KÜRDİSTAN VE ORTADOĞU’DA NELER OLUYOR?

Bölgemize ilişkin o kadar çok değerlendirme ve tahlil yapılıyor ki, her gün yeni senaryo ve komplo teorileriyle uyanmaktayız. Başta Amerikan emperyalizmi olmak üzere bütün emperyalistler kendi çıkarları doğrultusunda planlar yapmakta, dost ve düşmanlarını izledikleri siyasete göre belirlemektedirler. Zaman zaman taşeron örgütler oluşturarak taktikler ve politikalar üretmektedirler. Dinler arası savaşları kışkırtmakta böl- parçala -yönet politikasını çok muazzam işletmekte, uygulamakta ülkeleri, bölgeleri ve dünyayı yeniden düzenlemekte kendine uygun işbirlikçi faşist devletler vb. yönetimler oluşturmaktadırlar. Yaklaşık otuz yıldır ABD ve müttefik - emperyalist devletler uzun vadeli planlarını hayata geçirmek için her yolu denemekte ve mubah görmektedirler. 1980’lerde başlatılan ABD ve Avrupalı emperyalistlerin planları -projeleri Filistin ve Lübnan’ın işgaliyle başlatıldı. Ardından kâh Rus emperyalistleriyle yürütülen bölgede egemenlik sağlama dalaşı, Ürdün’ün, Mısır’ın devreye sokularak, Suriye’ye karşı özünde İsrail’in yanında yer alması ta, o gün bizlere neler olacağına ışık tutuyordu. Kuveyt, Irak, Tunus, Libya, Mısır, Suriye, Kürdistan, İran vb. ülkelerdeki gelişmeler bu planlamanın açık bir sonucudur. Planlayanlar başta dünya halklarının baş düşmanı Amerikan emperyalizmi, onun müttefiki olan AB emperyalistleri ve de Türkiye gibi yarı sömürge, sömürge işbirlikçi faşist devletlerdir. Buraya kadar anlaşılmayacak bir iey yoktur.

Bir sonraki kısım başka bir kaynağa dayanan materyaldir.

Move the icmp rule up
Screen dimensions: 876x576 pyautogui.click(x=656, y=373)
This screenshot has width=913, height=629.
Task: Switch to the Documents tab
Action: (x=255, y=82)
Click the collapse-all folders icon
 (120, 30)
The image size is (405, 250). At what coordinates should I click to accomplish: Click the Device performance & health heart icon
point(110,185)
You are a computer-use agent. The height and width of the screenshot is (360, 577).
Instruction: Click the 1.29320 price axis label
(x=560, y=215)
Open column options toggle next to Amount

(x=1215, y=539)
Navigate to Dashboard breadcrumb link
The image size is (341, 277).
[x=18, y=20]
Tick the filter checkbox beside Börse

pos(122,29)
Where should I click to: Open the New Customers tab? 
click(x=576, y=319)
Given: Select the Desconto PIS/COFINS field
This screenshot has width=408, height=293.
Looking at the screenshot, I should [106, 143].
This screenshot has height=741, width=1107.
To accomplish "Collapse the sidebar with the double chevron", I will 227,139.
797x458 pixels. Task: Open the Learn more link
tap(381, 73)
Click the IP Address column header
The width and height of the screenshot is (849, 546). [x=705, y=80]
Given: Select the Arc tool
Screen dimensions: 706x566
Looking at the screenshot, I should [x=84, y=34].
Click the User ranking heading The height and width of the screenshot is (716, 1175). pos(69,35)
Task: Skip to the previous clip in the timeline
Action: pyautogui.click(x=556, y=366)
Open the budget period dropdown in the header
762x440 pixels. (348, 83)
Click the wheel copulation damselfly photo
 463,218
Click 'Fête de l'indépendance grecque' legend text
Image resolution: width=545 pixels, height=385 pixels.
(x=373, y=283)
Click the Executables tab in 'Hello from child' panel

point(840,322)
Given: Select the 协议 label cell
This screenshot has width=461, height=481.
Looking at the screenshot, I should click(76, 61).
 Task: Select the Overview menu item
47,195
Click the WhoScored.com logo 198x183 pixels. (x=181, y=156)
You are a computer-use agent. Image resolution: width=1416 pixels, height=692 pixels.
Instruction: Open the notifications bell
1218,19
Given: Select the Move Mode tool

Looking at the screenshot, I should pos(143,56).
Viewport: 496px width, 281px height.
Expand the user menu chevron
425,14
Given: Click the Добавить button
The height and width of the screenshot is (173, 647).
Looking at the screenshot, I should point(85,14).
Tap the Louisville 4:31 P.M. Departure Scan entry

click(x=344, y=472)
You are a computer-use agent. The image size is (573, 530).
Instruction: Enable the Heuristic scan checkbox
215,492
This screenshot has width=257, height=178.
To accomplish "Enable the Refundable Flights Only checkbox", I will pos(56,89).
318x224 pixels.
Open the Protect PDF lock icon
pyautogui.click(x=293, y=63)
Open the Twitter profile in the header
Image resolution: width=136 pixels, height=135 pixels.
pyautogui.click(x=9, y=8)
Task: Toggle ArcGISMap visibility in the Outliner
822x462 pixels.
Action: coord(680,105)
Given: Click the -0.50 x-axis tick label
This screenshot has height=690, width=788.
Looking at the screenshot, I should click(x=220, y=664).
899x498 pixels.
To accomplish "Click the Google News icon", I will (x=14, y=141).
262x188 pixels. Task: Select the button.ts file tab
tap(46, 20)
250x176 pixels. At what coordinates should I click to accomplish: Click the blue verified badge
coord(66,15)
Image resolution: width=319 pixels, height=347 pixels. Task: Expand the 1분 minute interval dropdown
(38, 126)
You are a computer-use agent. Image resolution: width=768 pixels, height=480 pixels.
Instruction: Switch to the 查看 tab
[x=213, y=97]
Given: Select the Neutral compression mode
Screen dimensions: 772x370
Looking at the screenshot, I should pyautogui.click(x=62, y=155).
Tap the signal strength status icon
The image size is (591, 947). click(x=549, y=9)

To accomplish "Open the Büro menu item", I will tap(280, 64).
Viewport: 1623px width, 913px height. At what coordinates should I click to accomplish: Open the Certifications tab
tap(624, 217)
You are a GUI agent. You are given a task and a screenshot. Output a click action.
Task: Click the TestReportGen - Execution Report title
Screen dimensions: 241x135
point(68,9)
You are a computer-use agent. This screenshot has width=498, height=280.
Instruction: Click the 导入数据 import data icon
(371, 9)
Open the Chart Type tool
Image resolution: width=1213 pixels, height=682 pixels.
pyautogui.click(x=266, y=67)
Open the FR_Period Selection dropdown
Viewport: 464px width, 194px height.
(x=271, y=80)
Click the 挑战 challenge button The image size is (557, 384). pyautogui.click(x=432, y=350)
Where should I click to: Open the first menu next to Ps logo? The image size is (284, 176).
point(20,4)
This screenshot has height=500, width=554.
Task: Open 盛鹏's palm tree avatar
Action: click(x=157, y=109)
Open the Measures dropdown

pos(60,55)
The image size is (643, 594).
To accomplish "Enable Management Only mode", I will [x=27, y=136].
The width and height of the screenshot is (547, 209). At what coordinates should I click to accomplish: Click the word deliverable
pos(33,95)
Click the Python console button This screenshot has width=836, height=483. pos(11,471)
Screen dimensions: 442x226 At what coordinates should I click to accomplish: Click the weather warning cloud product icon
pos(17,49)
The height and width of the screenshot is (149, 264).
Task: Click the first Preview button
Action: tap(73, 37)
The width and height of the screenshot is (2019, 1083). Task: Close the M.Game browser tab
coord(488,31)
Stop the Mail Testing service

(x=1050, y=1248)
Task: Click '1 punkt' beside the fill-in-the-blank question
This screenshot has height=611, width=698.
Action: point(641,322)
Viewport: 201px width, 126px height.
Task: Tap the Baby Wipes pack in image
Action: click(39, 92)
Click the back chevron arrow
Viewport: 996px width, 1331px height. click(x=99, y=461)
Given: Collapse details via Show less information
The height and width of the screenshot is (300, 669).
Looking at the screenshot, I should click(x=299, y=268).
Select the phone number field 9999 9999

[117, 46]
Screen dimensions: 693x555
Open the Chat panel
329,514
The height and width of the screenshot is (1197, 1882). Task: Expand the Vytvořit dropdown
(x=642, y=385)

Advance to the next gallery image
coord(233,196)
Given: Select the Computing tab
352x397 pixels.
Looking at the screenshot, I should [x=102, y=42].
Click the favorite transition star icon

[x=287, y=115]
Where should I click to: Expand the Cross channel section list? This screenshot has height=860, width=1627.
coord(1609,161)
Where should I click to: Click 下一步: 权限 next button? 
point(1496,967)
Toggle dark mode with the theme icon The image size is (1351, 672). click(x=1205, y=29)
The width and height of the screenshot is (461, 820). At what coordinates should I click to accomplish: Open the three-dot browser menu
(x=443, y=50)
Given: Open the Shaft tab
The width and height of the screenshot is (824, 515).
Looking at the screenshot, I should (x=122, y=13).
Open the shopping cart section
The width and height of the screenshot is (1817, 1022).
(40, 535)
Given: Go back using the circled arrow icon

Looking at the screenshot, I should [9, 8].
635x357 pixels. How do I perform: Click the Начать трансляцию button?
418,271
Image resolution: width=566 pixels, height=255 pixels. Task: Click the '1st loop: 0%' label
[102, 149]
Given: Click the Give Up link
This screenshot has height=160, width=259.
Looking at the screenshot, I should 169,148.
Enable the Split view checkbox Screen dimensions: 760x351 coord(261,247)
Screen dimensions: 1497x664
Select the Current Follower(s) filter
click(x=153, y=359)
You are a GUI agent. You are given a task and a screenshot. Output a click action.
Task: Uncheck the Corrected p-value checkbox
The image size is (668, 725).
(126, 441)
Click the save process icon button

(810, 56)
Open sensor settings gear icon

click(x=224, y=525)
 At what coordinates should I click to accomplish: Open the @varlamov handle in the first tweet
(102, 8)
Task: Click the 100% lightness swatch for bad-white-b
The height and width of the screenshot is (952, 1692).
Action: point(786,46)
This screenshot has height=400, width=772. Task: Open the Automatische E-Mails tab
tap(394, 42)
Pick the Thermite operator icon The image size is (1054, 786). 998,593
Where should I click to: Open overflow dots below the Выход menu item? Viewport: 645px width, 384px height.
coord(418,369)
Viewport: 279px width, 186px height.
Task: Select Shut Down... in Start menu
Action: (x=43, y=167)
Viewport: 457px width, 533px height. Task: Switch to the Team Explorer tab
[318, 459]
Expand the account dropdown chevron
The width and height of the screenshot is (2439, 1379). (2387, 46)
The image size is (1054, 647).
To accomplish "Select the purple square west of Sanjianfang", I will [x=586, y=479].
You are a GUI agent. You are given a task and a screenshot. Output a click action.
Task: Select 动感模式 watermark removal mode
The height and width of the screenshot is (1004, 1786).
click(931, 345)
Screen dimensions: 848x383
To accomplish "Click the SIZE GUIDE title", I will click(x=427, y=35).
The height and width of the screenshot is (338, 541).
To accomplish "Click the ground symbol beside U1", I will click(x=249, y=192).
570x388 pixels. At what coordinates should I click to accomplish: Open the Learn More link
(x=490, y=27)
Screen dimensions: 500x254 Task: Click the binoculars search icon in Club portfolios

ABD, İngiliz, Fransız emperyalizmi ve İsrail faşist Siyonist devleti, bunlarla işbirliği yapan Ortadoğu’daki faşist devletler geleceğe yönelik stratejik planlarında bir adım geri atmamışlardır. Aksine böl, parçala, yönet onlar için artık yetersiz geldiğinden sömürü ve daha fazla kar hırslarını yerine getirerek Ortadoğu’da taşeron örgütler kurmakta, terör ve katliam yetmezmiş gibi var olan bütün değerleri yıkıma uğratmak, paramparça etmektedir. Kendi kurduğu kukla -piyon -radikal İslami faşist örgütleri her türlü desteklemekte, en modern silahlarla donatmakta, Suriye’de, Irak’ta ve Kürdistan’da İslami faşist terörü estirerek hedefine ulaşmak istemektedir. Bunun en iyi örneği Amerikan başkanı OBAMA’NIN 5 milyar doların Suriye’deki muhaliflere aktarılması için Senatoya sunmasıdır. On yıllardır İsrail zulmü maddi, teknik, manevi, silah vb. şeklinde desteklenmektedir. Filistin halkına ve Ortadoğu halklarına karşı İsrail Siyonist devleti Amerika ve Avrupalı emperyalist devletlerce her yönlü desteklenmektedir. Ortadoğu’da yaratılan her yeni kaosun ardından İsrail Siyonist devleti mazlum Filistin halklarına saldırmakta katliam, yıkım ve terör estirmekte Filistin ekonomisini yerle bir etmektedir. Her seferinde değişik ve yeni gündemlerle yapılan katliamları gizlemeyi hedeflemektedirler. Bugüne kadar görülmemiş katliam ve zulümler uygulatarak Ortadoğu ve Kürdistan halklarını kesintisiz teslim almak istemektedir. Başını ABD, Fransız ve İngilizlerin çektiği emperyalist kalkanla koruma altında tutulan Siyonist İsrail devleti ve işbirlikçi yarı-sömürge Mısır, Ürdün ve Türkiye’nin faşist devletleriyle bu planını uygulatmakta verdiği görevleri harfiyen yerine getirmelerini istemektedir.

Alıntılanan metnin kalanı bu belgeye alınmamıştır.